O ancient laborer, great, simple man, how rich and enviable you were, you who aspired to just one thing: to do well what you were doing, to possess intimately the object of your toil! No one better than you has understood the ponderous, obedient iron, no one than you has worked it with greater love and constancy.
Somewhere there exists, I believe, an unhappy man eaten up with nerves and stomach-disorder. He lives crouched up against his telephone, and sends his orders to all the stock exchanges of the world. People call him the “iron king,” for some reason that has to do with finance. I don’t believe he has ever touched or weighed a morsel of real iron. Let us smile, Chalifour! Let us smile, my master!
VI
I should like to tell you about Bernier, too. They say he is a very poor man because his coat is all shiny from wear and his shoes have the weary, wretched look of things that have never been young, because the sweat of many summers has soaked and stained the ribbon of his hat and his baggy trousers give him the air of always kneeling.
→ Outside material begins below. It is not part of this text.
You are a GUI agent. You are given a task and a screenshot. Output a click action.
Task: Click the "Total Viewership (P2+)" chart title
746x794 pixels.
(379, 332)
Bernier has a poor little drooping moustache with nothing glorious about it. You know only too well that he earns a hundred and twenty francs a month in some government bureau and that people say of him, “He’s a poor devil with a miserable job.”
As for me, I know that Bernier is rich, and I have seen him smile in the hour of his wealth,—for the true wealth has its times of slumber and its awakenings. Bernier possesses something which is quite strange and almost inexpressible; it is a space, a white space, vast and virgin, and it is his power to be able to trace there certain harmonious lines which he alone knows how to trace in the right way.
Why have you never seen, why have you never been able to see Bernier at the moment when he begins his work, when the whole sickly light of the office seems concentrated on the beautiful white page? His face is serene, smiling, assured. He half closes his eyes and draws back his head; he holds, adroitly and elegantly, a certain chosen pen, flexible, with a good point, a pen that belongs to him alone, which he has prepared for himself and which he would throw away if some blundering fool happened to touch it. And then he begins!
His kingdom is ranged all about him: ink pure from all dust, a brightly lined ruler, a collection of pens with all sorts of points. He begins, and the black line obeys him, springs up, curves in, stops, bounds forward or falls back, prances, yields. Look at Bernier’s face: is it really the face of that poor wretch you have just described to me? No! No! It is the face of a masterful man, calm, sure of himself and his wealth, who is doing something that no one can do as well as he: across a snowy, limitless desert he directs, as if in a dream, a black line that advances, advances, now slowly, now dizzily, like time itself.